Ingo Hasselbach is a German journalist, screenwriter, and writer, well-known for being a former neo-Nazi.
Background
Ingo Hasselbach was born on July 14, 1967 in Berlin, Germany. His mother was an editor at the ADN ("Allgemeiner Deutscher Nachrichtendienst", the former GDR's news service), while his father was employed at the broadcasting service in East Berlin. He was raised mostly with his grandparents.
Education
Ingo left school at age sixteen to become a bricklayer’s apprentice.
Career
After graduating he began an apprenticeship to become a mason, but by 1985 he was adjudged because of rowdyism. His public appeal "The wall must fall!" brought him a prison sentence of nine months in 1987. In 1988 he joined the neo-Nazi community and was adjudged again for "subversive activities".

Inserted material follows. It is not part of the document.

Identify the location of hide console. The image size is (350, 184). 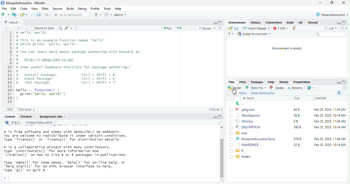
(220, 23).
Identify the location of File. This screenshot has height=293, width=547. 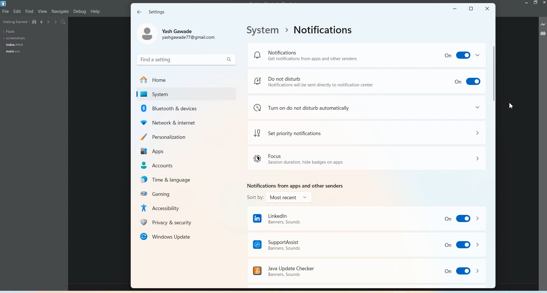
(6, 11).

Ingo is the author of the book "Fuehrer Ex: Memoirs of a Former Neo-Nazi" (with Tom Reiss, also made into a movie directed by Winfried Bonengel), which has been translated into several languages. After 1995 he traveled quite often to the U.S. where he began to work as a journalist in the immediate aftermath of the Oklahoma City bombing, focusing on local extreme right-wing terrorism. Today Hasselbach lives in Berlin and works as a freelance writer and journalist.
Achievements
Ingo was a co-founder of the German EXIT project, which helps people leave the neo-Nazi community.
In 1988 Ingo joined the neo-Nazi community and was again legally censured for "subversive activities". After a first attempt to escape in August 1989 failed, he was detained again for three months until November 1989. Three days before the Berlin Wall fell a subsequent attempt to escape to West Germany succeeded.
In the years after German reunification he took a leading position in many right-wing extremist organisations, including the "National Alternative" (Nationale Alternative), and the "Comradeship of Social-revolutionary Nationalists" (Kameradschaft Sozialrevolutionäre Nationalisten). Then in 1993 he decided to break with the right-wing extremism community. By this point in time he had spent three years of his life in prison (one of the charges being for incitement to violence).
Connections
Ingo Hasselbach lives together with German Photographer Nadja Klier.